OBRAS DE LOS PADRES DE LA IGLESIA (398)

El fariseo y el publicano

Hacia 1266

Evangeliario

Cambrai, Francia

 

Orígenes, Dieciséis homilías sobre el Levítico

Homilía X: Sobre el ayuno que se hace en el día de la propiciación; y sobre el chivo que se manda al desierto (cf. Lv 16,10)

Necesitamos comprender lo que leemos

1. Nosotros que ciertamente somos de la Iglesia, a justo título recibimos a Moisés y leemos sus escritos pensando que él es un profeta, y que escribió, por revelación de Dios[1], con signos, figuras y formas alegóricas los futuros misterios, que mostramos cumplidos en su tiempo. Pero si no se admite ese sentido en él, ya sea uno de entre los judíos, o también uno de entre nosotros, no se puede enseñar que él sea un profeta. ¿Cómo, en efecto, probará que es un profeta aquel cuyos escritos son comunes, sin ningún conocimiento de las realidades futuras y sin ningún contenido de los misterios ocultos? Y de esta forma quien así piense, a ese lector lo reprende la palabra divina y (le) dice: “¿Crees que comprendes lo que lees?” (Hch 8,30).

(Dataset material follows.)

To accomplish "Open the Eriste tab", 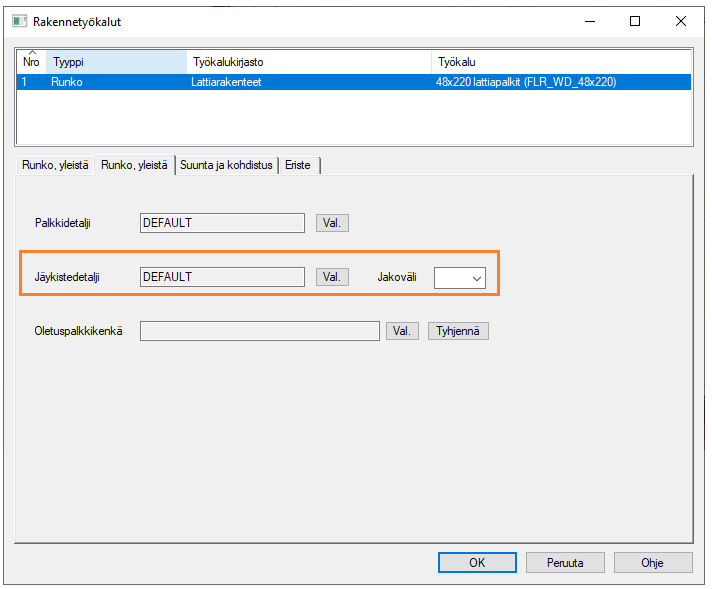I will tap(299, 165).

La Ley es la sombra de las realidades futuras 

Por consiguiente, la Ley y todas las realidades que están en la Ley, según la sentencia del Apóstol: “Son impuestas hasta el tiempo de la corrección” (cf. Hb 9,10); y esos cuyo arte es hacer imágenes de bronce y fundir estatuas, antes de producir la obra verdadera en plata o en bronce, primero modelan una maqueta de la futura imagen en arcilla. Esa maqueta es ciertamente necesaria, pero hasta que quede terminada la obra principal. Mas cuando se termina la obra para la cual se modeló la maqueta de arcilla, ya no se buscará usarla más. Comprende que también es lo mismo para las realidades futuras que, en tipo (cf. 1 Co 10,11) y en figura, están escritas o realizadas en la Ley o en los profetas. Porque vino el mismo artífice y autor de todas las cosas y “la Ley, que tenía la sombra de los bienes futuros, la ha transformado en la imagen misma de las realidades” (cf. Hb 10,1). Pero si acaso lo que decimos te parece difícil de probar, examina (nuestras afirmaciones) una por una.

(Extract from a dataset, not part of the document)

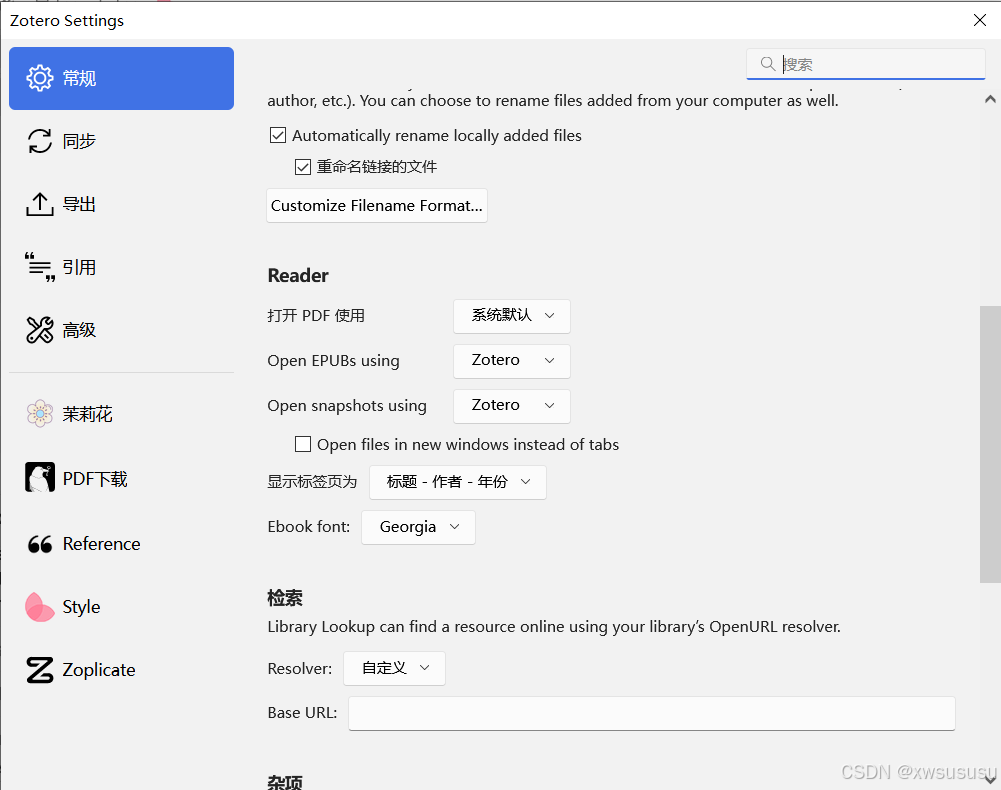Disable the 重命名链接的文件 option
Screen dimensions: 1001x790
303,166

El verdadero templo, el auténtico pontífice y el genuino sacrificio

Existió antes Jerusalén, esa gran ciudad real, donde se había construido un templo famosísimo para Dios. Pero después que vino Aquel que era el verdadero templo de Dios y decía sobre el templo de su cuerpo: “Destruyan este templo” (Jn 2,19), y que comenzó a abrir los misterios celestiales de la Jerusalén celestial (cf. Hb 12,22), fue destruida aquella (ciudad) terrena, cuando apareció la celestial, y en ese templo no quedó piedra sobre piedra (cf. Mt 24,2), desde que la carne de Cristo fue constituida el verdadero templo de Dios. Había antes un pontífice que purificaba al pueblo con la sangre de toros y chivos (cf. Hb 10,4); pero después que vino el verdadero Pontífice, que santificó a los creyentes con su sangre (cf. Hb 13,12), en ninguna parte existe ese primer pontífice, ni lugar alguno le quedó. Había antes un altar y se celebraban sacrificios; pero desde que vino el verdadero Cordero, que se ofreció a sí mismo como víctima (cf. Ef 5,2), todos aquellos (sacrificios), que habían sido puestos por un tiempo, cesaron.

Sentido espiritual de la desaparición del culto veterotestamentario

Por tanto, ¿no te parece que según la figura que pusimos más arriba, hay como formas que fueron hechas de arcilla por las cuales se expresan las imágenes de la verdad? Y por eso la economía divina también procuró que aquella misma ciudad, el templo y todas las demás cosas de ella fueran igualmente destruidas; no sucediera que quien todavía es “párvulo y lactante en la fe” (cf. Hb 5,13; Rm 14,1), si las viera subsistir, atónito y asombrado ante el ritual de los sacrificios, ante el orden los ministros, fuera seducido por la visión de las diversas formas. Pero Dios, previendo nuestra enfermedad y queriendo multiplicar a su Iglesia, hizo que todas aquellas cosas fueran destruidas y desaparecieran por completo, para que sin ninguna tardanza, desaparecidas estas, creyéramos que son verdaderas aquellas cuyo tipo se prefiguraba en ellas.



[1] Lit.: y Dios revelándose a sí mismo (et Deo sibi revelante).